En el magno paisaje plagado de jume, algarrobo negro, cachiyuyo, -vegetación típica de los suelos salitrosos y pedregosos-, que por esas cosas de saber ver la oportunidad ahora se cortan con hileras de vides, el camino terroso, blanquecino, nos regresa a Cafayate, donde siempre vale la pena llegar.
Signos de la historia
Bodega El Esteco es un icono salteño y nacional. Es la firma que perteneciera a David y Salvador Michel que se transformara después de la unión matrimonial del primero con Gabriela Torino, en Michel Torino -1892-1991- y que en los últimos años fue adquirida por Peñaflor quien cambió su denominación. Ahora sólo utilizan los dos apellidos para las líneas de exportación y para un vino de mesa que se produce en Mendoza.
El edificio de amplias galerías con techos de madera, puertas y ventanas de un verde característico de muchas de la edificaciones de 1800, se levanta en un paraje cálido en el que la cordillera hace un lugar.
Producen 4 millones de litros anuales de las 450 hectáreas cultivadas para sus líneas Elementos, Don David, Ciclos y Áltimus y otras que sólo se dedican al exterior.
La visita discurre entre las viejas piletas, muchas en desuso; los tanques de acero inoxidable y la moderna línea de producción.

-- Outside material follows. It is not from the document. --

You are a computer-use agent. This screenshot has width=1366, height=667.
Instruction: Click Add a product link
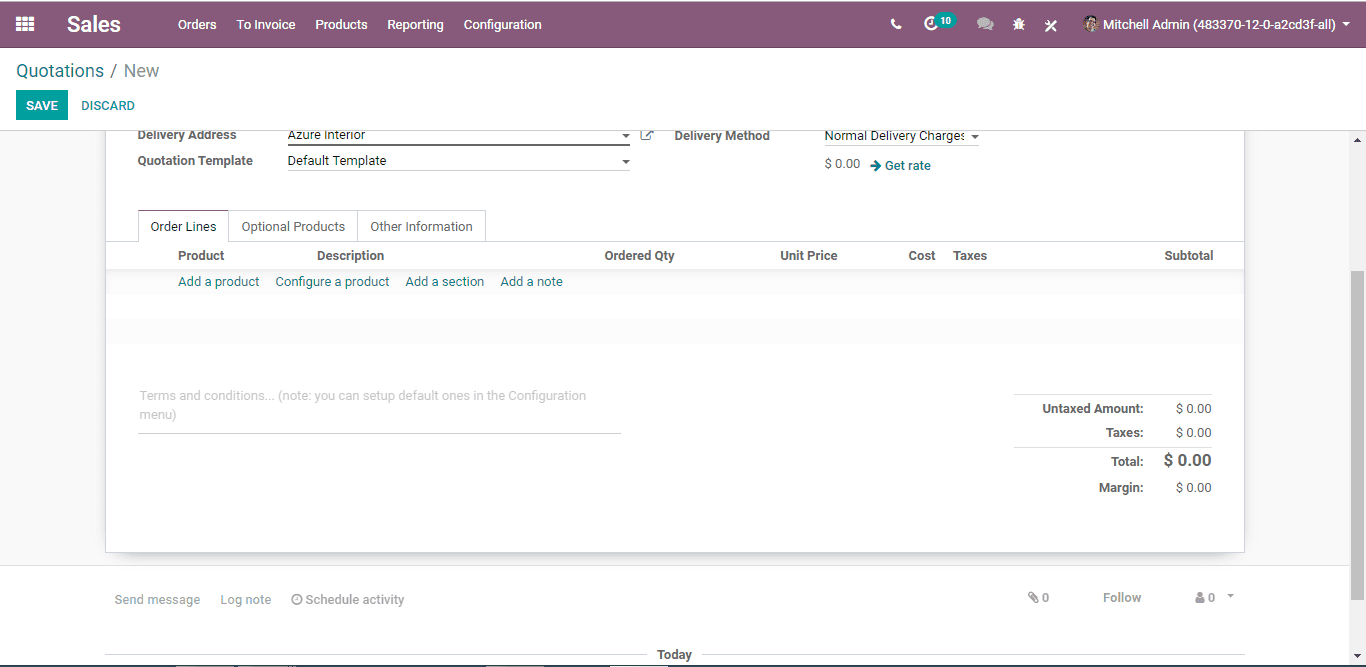point(218,282)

Pero es la sala de barricas de pisos de tierra y piedra, con techos de palo y caña, y los patios internos, como las galerías del frente con arcos de medio punto, pisos de ladrillones con aura de siglos, las que cuentan los años de viñateros y elaboradores, la trayectoria de un lugar y de sus creadores.
Calidez es el adjetivo que resume la visita teñida de historia. Y cómo no, si parte de la edificación fue erigida entre 1740 y 1770, no hay fecha exacta; lo que sí es certero es que siempre se hicieron buenos vinos.

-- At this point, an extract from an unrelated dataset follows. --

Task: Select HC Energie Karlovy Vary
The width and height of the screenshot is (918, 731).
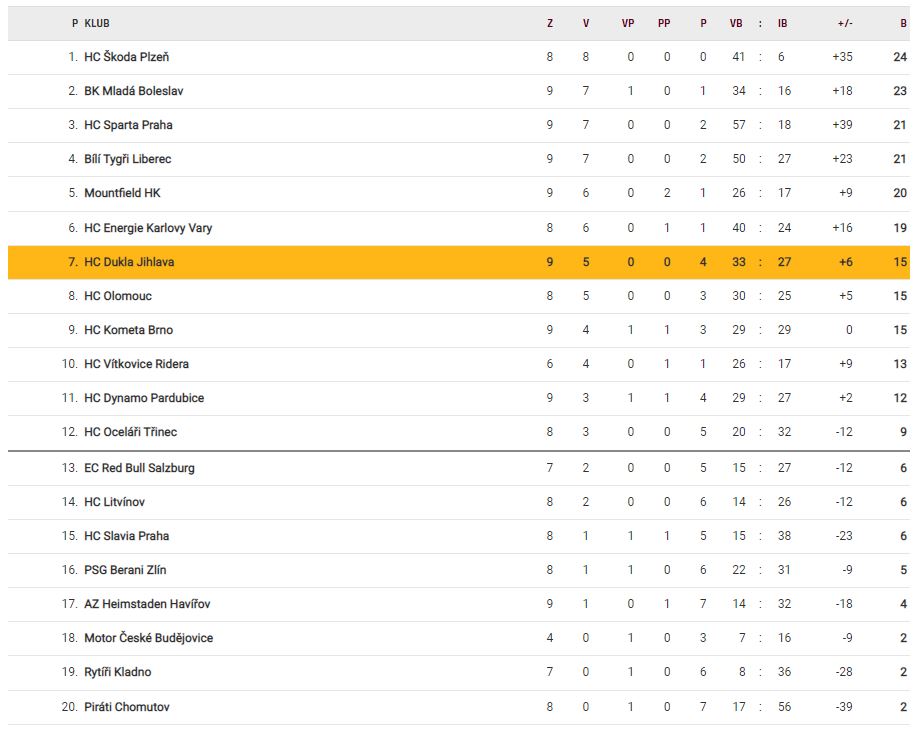Action: coord(148,228)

Junto a la bodega, se encuentra la casa patronal que se conserva tal cual fuera construida en el siglo XVIII. Hoy alberga al exclusivo alojamiento Patios de Cafayate. Si cuenta con tiempo además de la recorrida habitual puede realizar un tour arqueológico por las extensiones de la finca Las Rosas, un lujo del que no se arrepentirá.
La primera, sigue vigente
Vasija Secreta es la posta que sigue. Es el acceso a la localidad vitivinícola y la primera bodega de la zona. La Casa Córdova y Murga, se remonta a la primera mitad del siglo XVIII, por tanto mucho vino ha corrido en los lagares entre paredes de adobe y techos de torta de barro que aún persisten en algunos sectores.
En la visita se descubre un establecimiento añejo y toda la tecnología en procesos de producción, una mezcla entre la tradición y la modernidad.
Si uno pregunta le contarán sobre el pasado, sobre los viejos depósitos que almacenaban víveres para las estancias familiares, porque llegar a Cafayate no era fácil. Entonces guardaban maíz, quesos, grasas, charque, chalonas de ovejas y hortalizas.
También podrá conocer sobre la vinificación de otros días observando las grandes tinajas de barro donde fermentaba el mosto y se guardaba el vino cuando no habían toneles ni cubas; los noques de cuero de novillo donde los aborígenes pisaban la uva y las prensas de tuercas, tan características, de principios del siglo XIX.
La construcción se erigió alrededor de un patio. De un lado estaba la bodega; también había casas, hoy administración, y luego el tiempo y las exigencias de la industria dieron sitial a otras formas y a otro confort.
A pesar de ello persisten áreas intactas como las cavidades de ladrillo abovedadas debajo de los lagares.
Por los primeros días del establecimiento la vendimia se realizaba durante dos o más meses, los racimos transformados en mosto por las noches se enfriaban demasiado demorando la fermentación; por ello debían calentarlos colocando fuego en la bóvedas subterráneas.
Hoy esos huecos suelen albergar las bicicletas de los trabajadores de la finca. La visita al Museo del vino Bodega La Banda termina de perfilar la historia que cuentan los muros.
Antes o después de la visita una parada en el restaurante contiguo lo agasajará con tablas de fiambres, bocados regionales y una completa degustación de escabeches: de conejo, búfalo, pejerrey y cabrito, que bien maridan con los vinos de la casa.